If we love Life then another element is indispensable: Beauty. Beauty educates us, helps us to grow and gives meaning to our life: a verse, a colour, a perfume. Once, our cities were built to the emblem of beauty: temples, churches of any faith and religion. Beauty really is an enigma. We shall never be able to know precisely what it is. I wonder. Is something beautiful because I like it, or is it beautifully simply because it is beautiful? I don’t know. However I do know that we need beauty and that nowadays it is in danger of disappearing. The public squares of Paris, as the piazza in Rome, were once designed purely by virtue of beauty. Today, we conceive building supermarkets or parking lots where there once was a piazza. Hillman, a student of Karl Jung, even qualifies beauty as economical; in the sense that if I work in a beautiful setting I may well have fewer depressions, fewer attacks of exhaustion, I may be less tense in the evening, after work. Working in a beautiful place helps because beauty educates.
The last important element is Love. No one has used the word Love in the last fifty years; I am almost afraid to say it. Even Edgar Morin who comes from a totally laic experience making a self-criticism, wrote this about Love: “Even I have not had the courage of this word; the courage to use this word.” Science, the multiplicity of science, this exact reason, this pure reason, which praises itself, while forgetting day after day the reasons of the heart as Pascal would say. What has this spirit, that becomes pure esprit de géométrie, thus completely abandoning the esprit de finesse, come up against? It met with what has been called the “terricide” of our times.
I know that Love is an ambiguous word; I know that many slaughters and many crimes have been committed in its name. Nevertheless, we need this word, because in the end, Love is the only answer to face our anguish and death.
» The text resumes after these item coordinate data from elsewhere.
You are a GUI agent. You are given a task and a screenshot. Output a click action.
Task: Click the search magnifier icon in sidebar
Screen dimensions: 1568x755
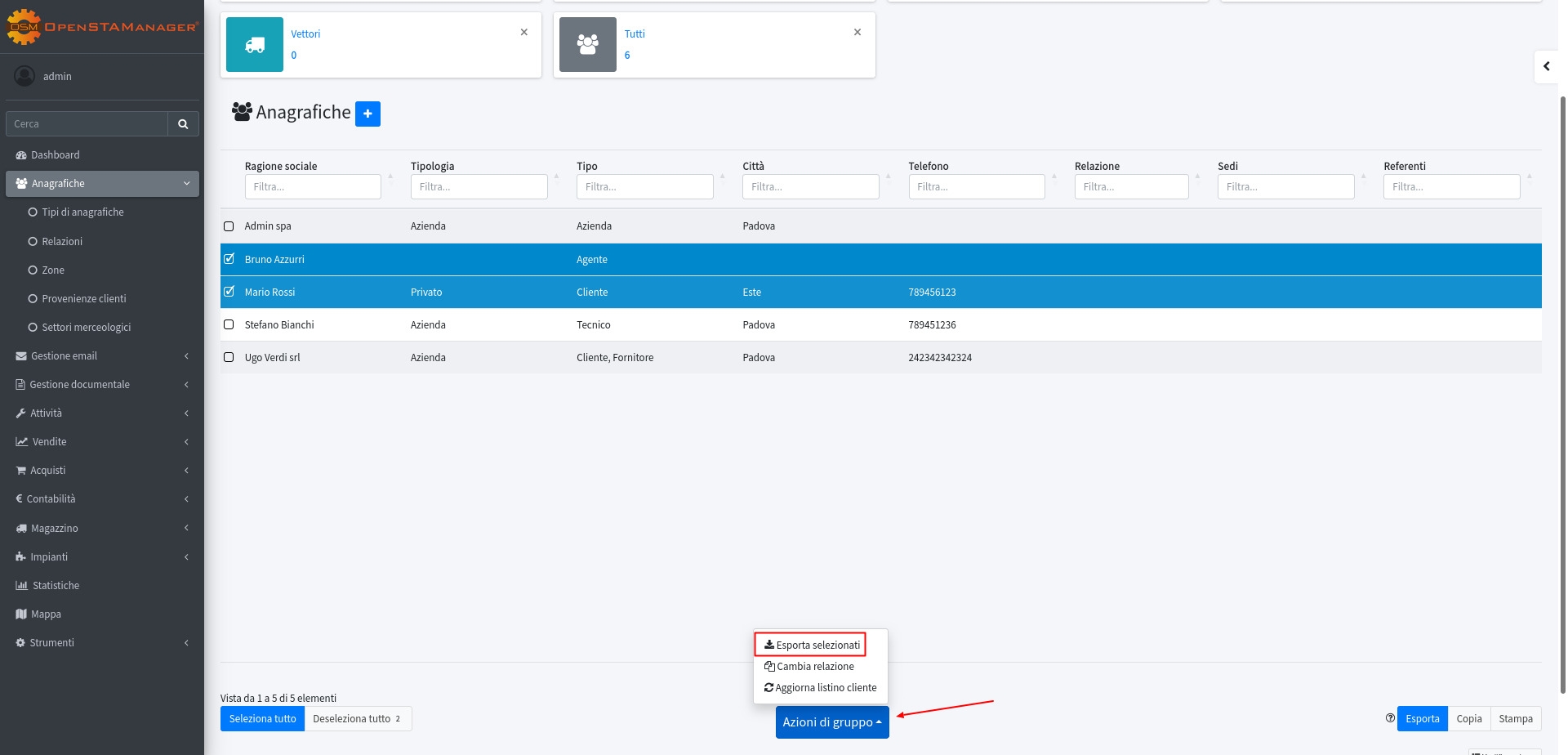[x=183, y=124]
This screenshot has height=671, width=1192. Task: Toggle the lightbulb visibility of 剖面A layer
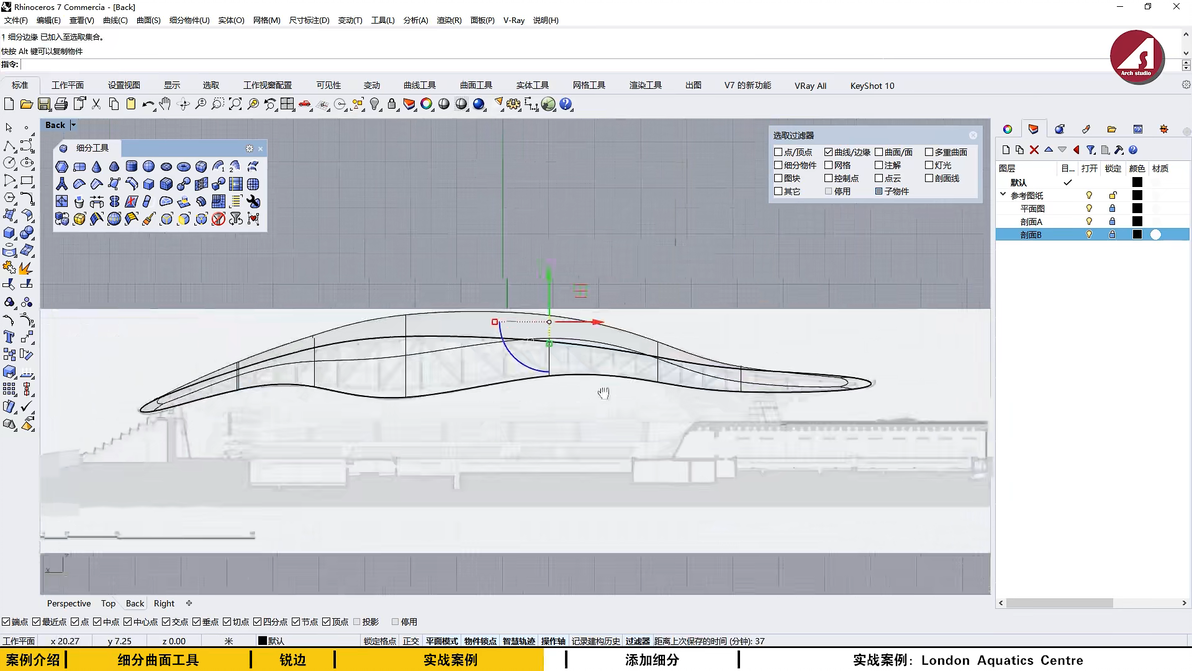pyautogui.click(x=1089, y=222)
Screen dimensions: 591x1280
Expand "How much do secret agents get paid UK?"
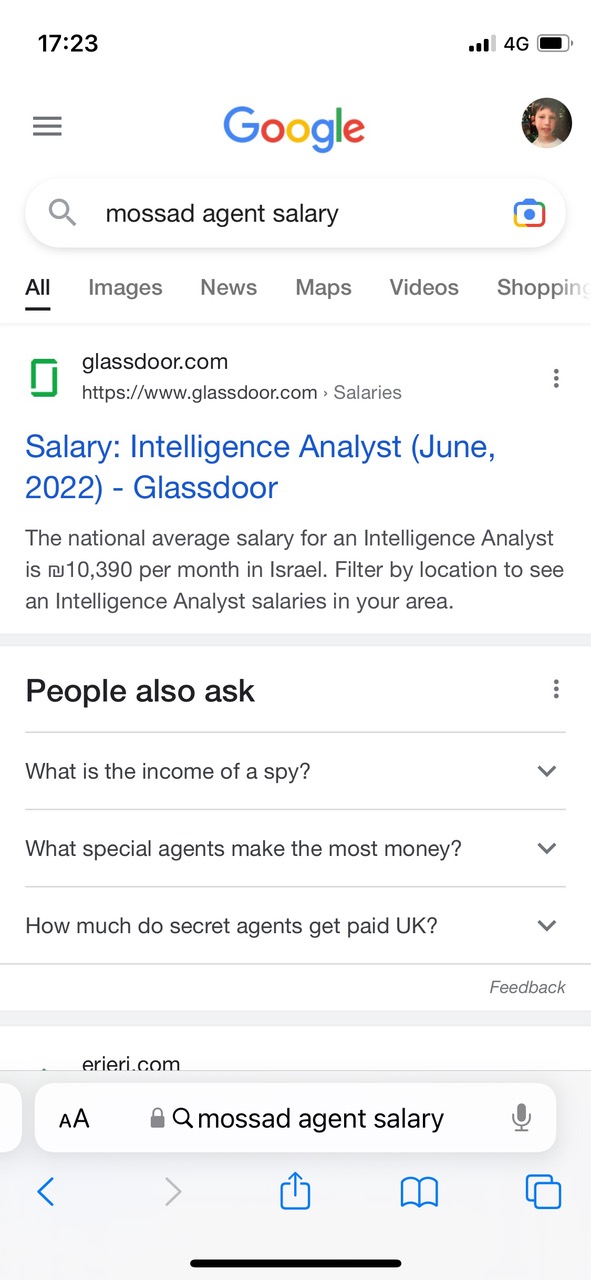click(295, 925)
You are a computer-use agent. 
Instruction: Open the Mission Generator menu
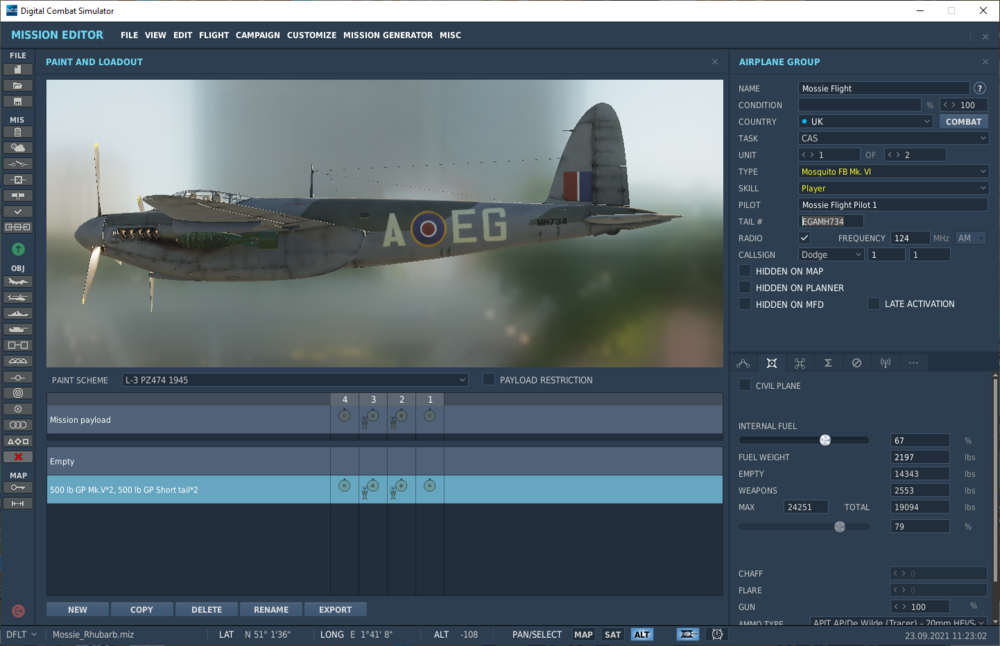[388, 35]
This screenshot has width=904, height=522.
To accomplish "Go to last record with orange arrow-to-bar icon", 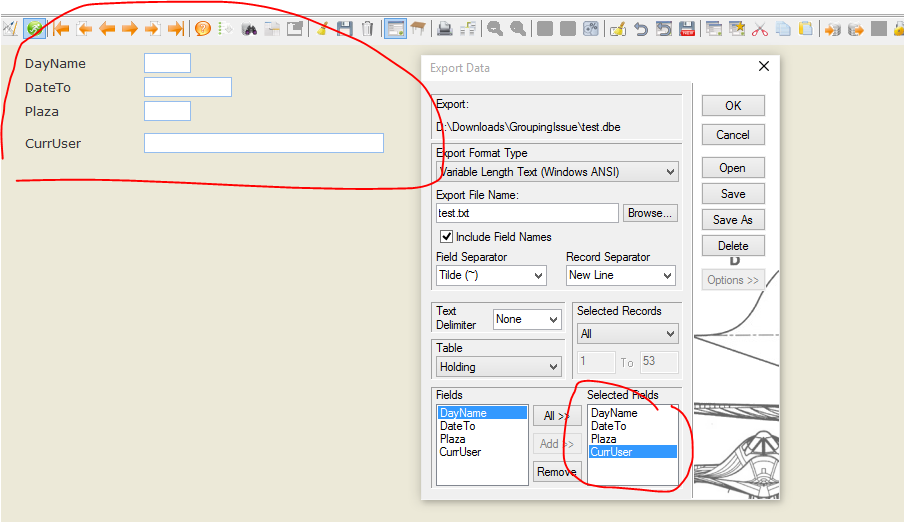I will pyautogui.click(x=175, y=29).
A culture of Life instead of a culture of death, Education of Life instead of Education of death, bears only one name: Love. To catch a light in the eyes of the other, and in his hand to find the touch of a brother, to feel safe to open myself to him without losing my story, and that he too can feel safe to open himself to me without losing his story.
Maria Montessori’s thought is this incredible journey. It starts with the Child but it does not conclude with the Child. She was very attentive to the details of the Child’s experience, but her concern is for the Man of Tomorrow, the World of Tomorrow, the Society of Tomorrow, the Planet of Tomorrow that we can protect or destroy, contemplate or transform. As we look up to the sky, aware of living on this tiny galaxy, on which we bear witness by living of the process of a perpetual creation, which will continue with us, or without us.